This particular problem cannot be given an asymptotic complexity assessment because it has only a finite set of instances. It can be solved in constant time (theoretically) by precalculating the minimum set E for every subset S. There is a huge amount of subsets S but yet only a finite number, so the problem cannot be e.g. classified as NP-complete optimization problem or anything. The actual run-time of your algorithm for this parcticular problem hence depends completely on the amount of preprocessing you are willing to tolerate. In order to get an asymptotic complexity assessment you need to generalize the problem first so that the set of problem instances is strictly infinite.
Optimal quantization is an NP-hard problem (Son H. Nguyen, Andrzej Skowron — Quantization Of Real Value Attributes, 1995).

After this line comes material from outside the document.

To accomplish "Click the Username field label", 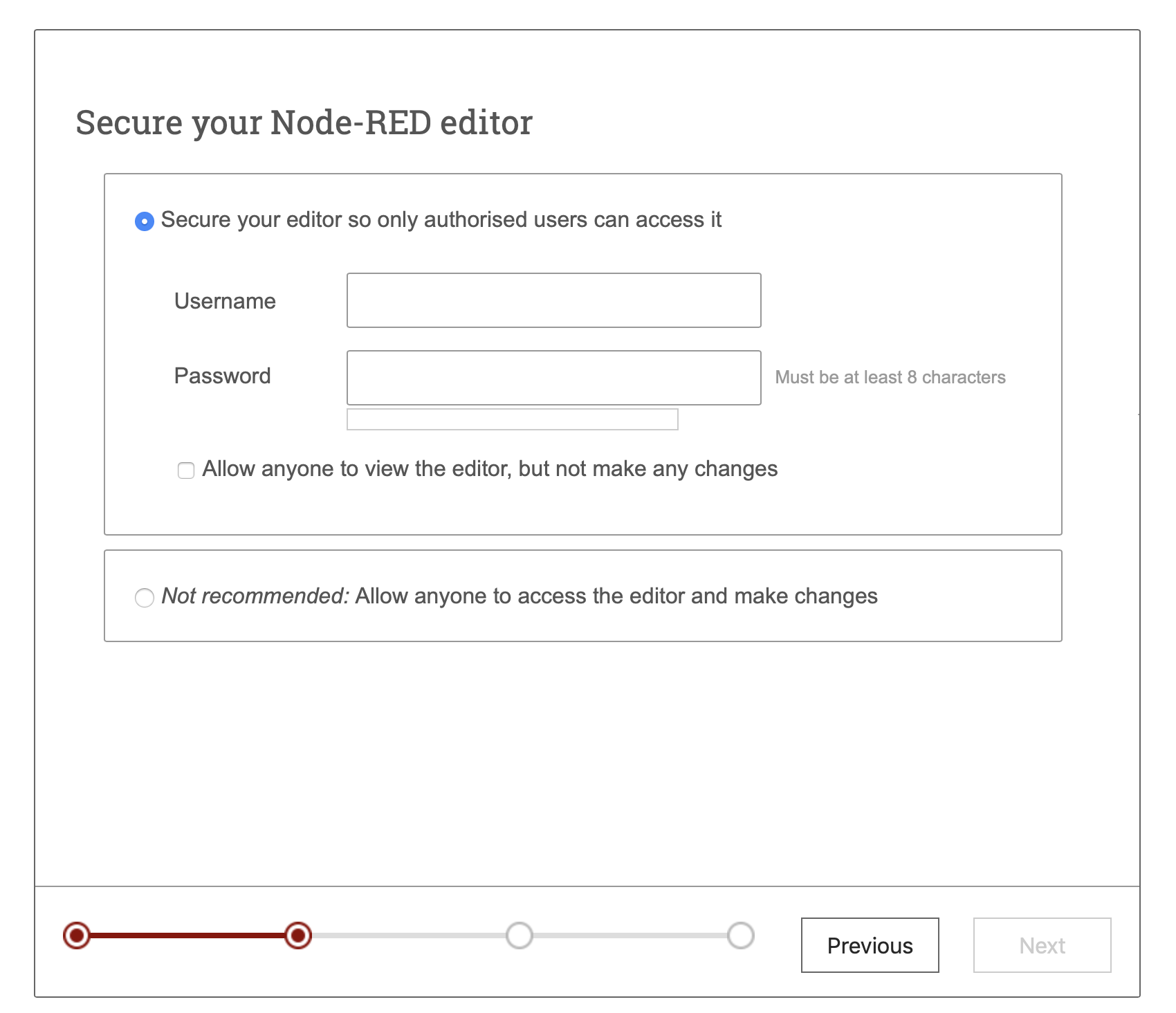I will coord(225,301).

Predefined maximum distance doesn't make things easier when you have clusters of points which are larger than your sphere, but distances between points are less than sphere radius — then you have a lot of combinations (as each choice of placement of a sphere may displace all other spheres). And unfortunately this is going to happen quite often on real images with gradients (it's not unusual for entire histogram to be one huge cluster).
You can modify many quantization algorithms to pick number of clusters until certain quality is satisfied, e.g. in Median Cut and Linde–Buzo–Gray you can simply stop subdividing space when you reach your quality limit. It won't be guarantee that it's global minimum (that is NP-hard), but in LBG you'll at least know you're at local minimum.

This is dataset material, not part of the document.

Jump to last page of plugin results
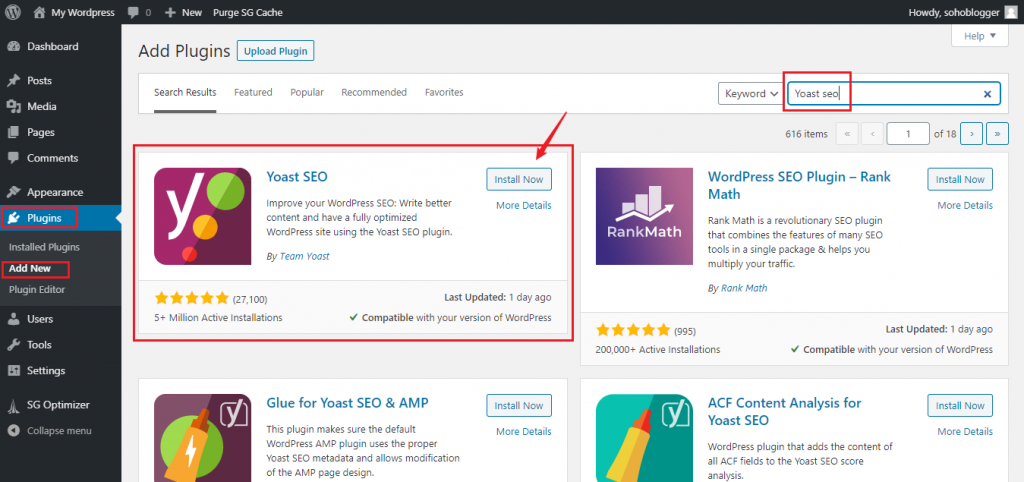Viewport: 1024px width, 482px height. click(x=997, y=133)
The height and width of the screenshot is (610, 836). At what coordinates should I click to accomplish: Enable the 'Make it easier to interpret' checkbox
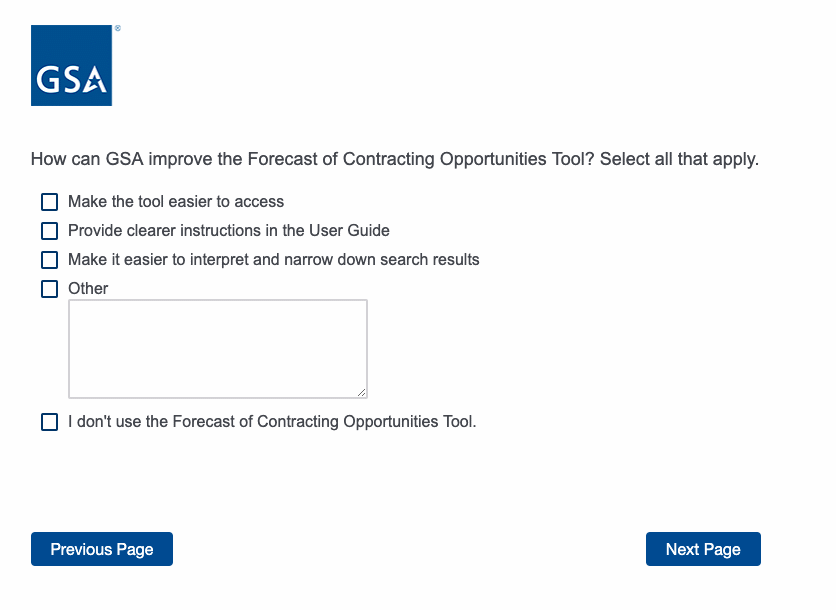49,260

Here's an idea how I'd go about this - unfortunately this will probably need a lot of memory and be very slow:
You create a 256x256x256 cubic data structure that contains a counter and a "neighbors" list of colors. For every unique color that you find in your image you increase the counter of each cell which is within the radius of a sphere around that color. The radius of the sphere is the maximum acceptable distance that you have defined originally. You also add the color to the neighbors list of each cell.

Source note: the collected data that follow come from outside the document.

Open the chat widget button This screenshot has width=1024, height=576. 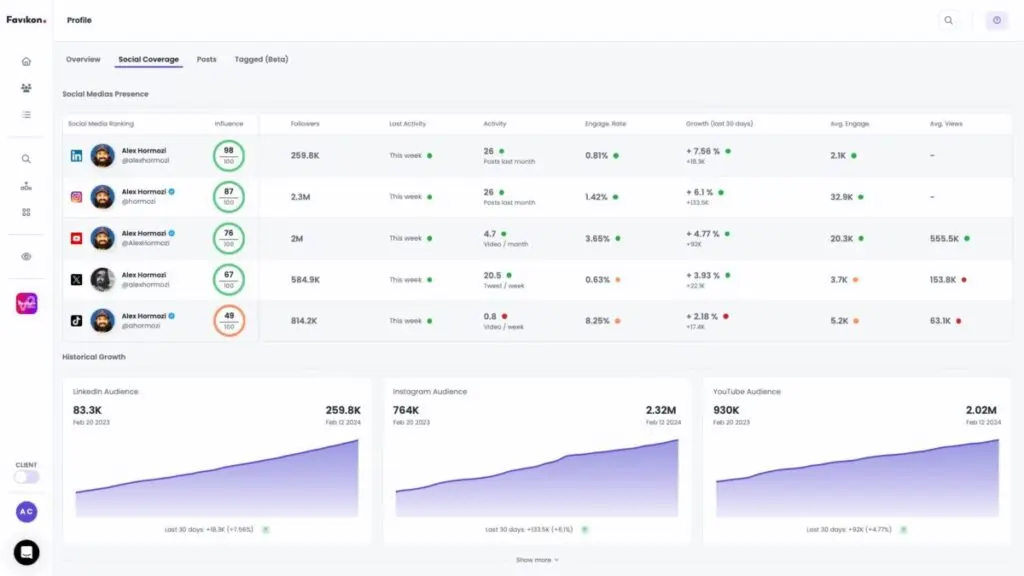(x=26, y=552)
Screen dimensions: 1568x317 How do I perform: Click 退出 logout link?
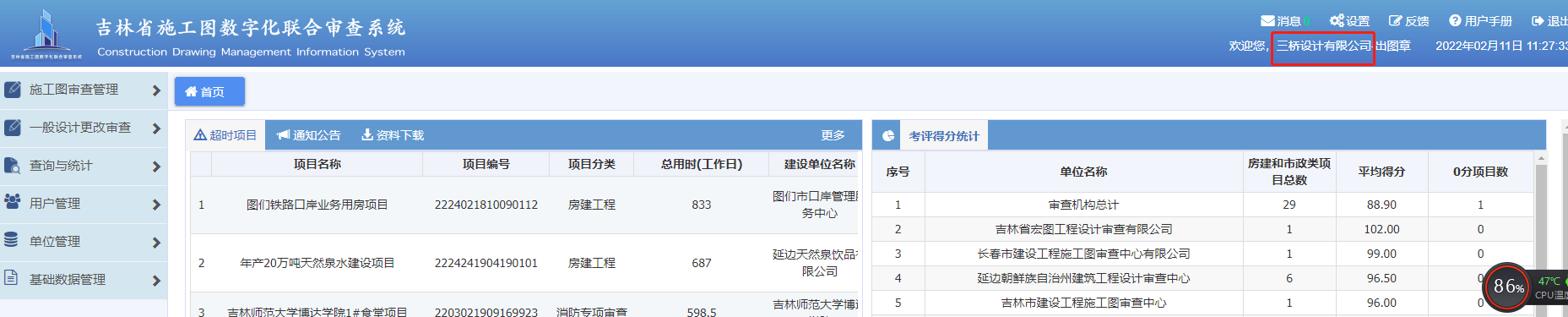pos(1550,21)
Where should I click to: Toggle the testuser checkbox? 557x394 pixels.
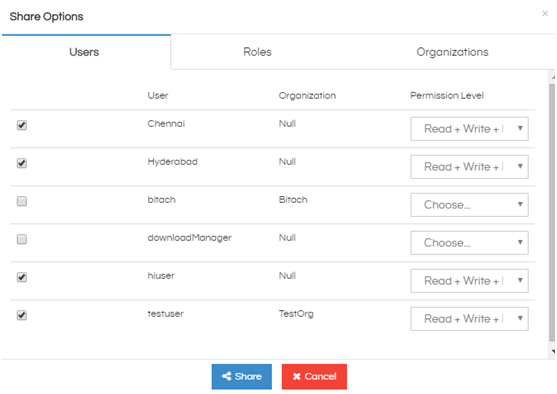point(22,315)
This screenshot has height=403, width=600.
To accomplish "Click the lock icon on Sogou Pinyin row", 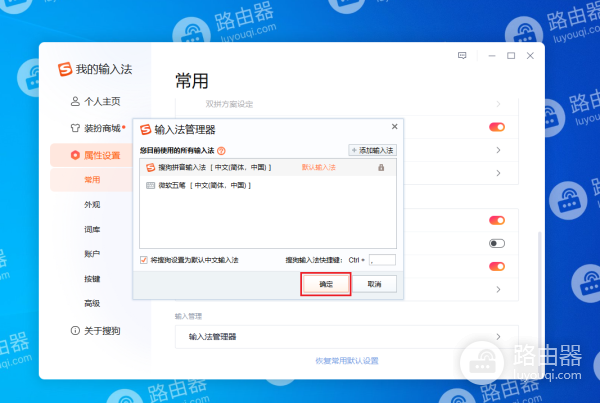I will [x=381, y=168].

Once you have added all unique colors you loop through the cube and find the cell with the maximum counter value. Add this color to your result list. Now loop through your cube again and remove this color and all colors that are in the neighbors list of that color from all cells and decrease each cell's counter whenever you remove a color. Then repeat searching for the maximum counter and removing until no more colors are in the cube.
Alternatively once could also add the same color multiple times if it occurs more often in the image. Not sure if that would improve the visual result.